The scheme was clearly was designed with that in mind. In 2015 Hunt said it would be used to cut emissions by 200m tonnes over the decade to 2030. It implied limits would be enforced and tightened so companies had to either reduce pollution over time or trade in carbon credits to offset it. In other words, a return to a form of carbon pricing.

That idea was dropped before the last election - the safeguard mechanism was not included among policies that would be used to meet Australia’s commitments under the Paris climate agreement. The current minister for emissions reduction, Angus Taylor, says the mechanism is “designed to support growth while encouraging businesses to lower their emissions intensity”.

The shift proposed by King in last year’s discussion paper would come with challenges – for example, working out how to guarantee that businesses were rewarded for changes in practice that cut pollution, and not for things over which they had no control, such as a downturn in the economy.

It would also require the government to commit to forcing industry to reduce pollution over time, a shift seemingly at odds with Morrison’s “technology over taxation” mantra.

But the shift could have the support of the Australian Industry Group, which backs turning the safeguard mechanism into a meaningful emissions policy as long as it includes protection for export industries so they are not disadvantaged against overseas competitors.

Reed says if there is an intention to reduce industrial emissions, ratcheting down baselines under the safeguard mechanism is an obvious option. “That would be a substantial step, and a substantial change,” he says. “The safeguard mechanism could be part of how we get there, but right now it’s not doing much other than creating paperwork for industry and the government.”

The government has already begun to make changes to the safeguard that would allow that sort of shift. When the scheme began, emissions baselines were initially based on either a facility’s historic emissions or an independent forecast of future pollution.

Under changes being introduced this year, all facilities will be moved to limits based not on their total emissions, but on emissions intensity – how much they emit each unit of production. In one sense this just locks in what is already happening in cases such as the Myuna colliery – if companies lift production they will be able to put out more carbon pollution without risking a penalty.

But emissions intensity baselines could also be more obviously reduced over time to drive a shift to cleaner practice without putting pressure on production levels. This is part of what Labor proposed to do – without releasing much detail – when it said before last year’s election it would cut emissions under the safeguard by 45% by 2030.

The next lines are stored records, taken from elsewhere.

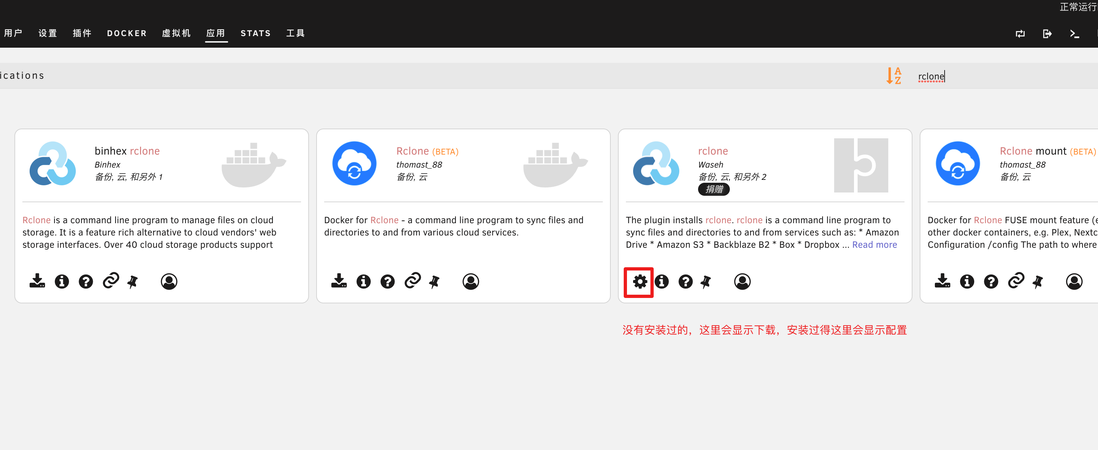
Task: Pin binhex rclone to favorites
Action: point(132,282)
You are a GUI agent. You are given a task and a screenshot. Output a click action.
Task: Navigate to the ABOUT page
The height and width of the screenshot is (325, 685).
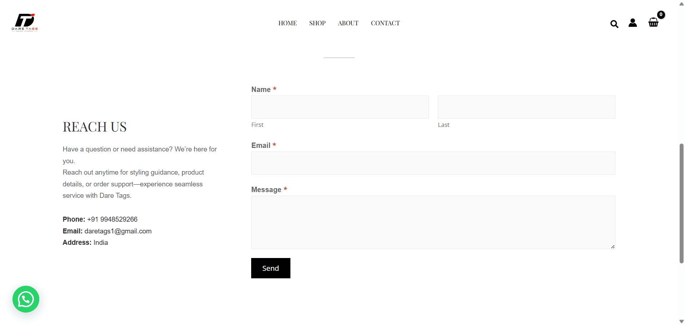348,23
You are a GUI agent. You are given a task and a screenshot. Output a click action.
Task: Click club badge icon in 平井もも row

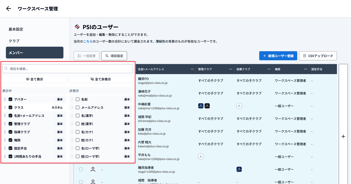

Erwin Jackson, policy director with the Investor Group on Climate Change, believes the government can delay action on industrial emissions for only so long. The longer it waits, the greater the risk of a more “dramatic and draconian” shift as the pressure to act – from investors, from other countries, from the planet – escalates.

He says the Australian climate debate remains stuck on the idea that pumping emissions into the atmosphere does not have a cost that will be borne eventually, one way or the other. “To address climate change you have to reduce emissions, and someone has to pay for that. Investors are already pricing this risk,” he says. “The longer we delay action the higher the cost will be.”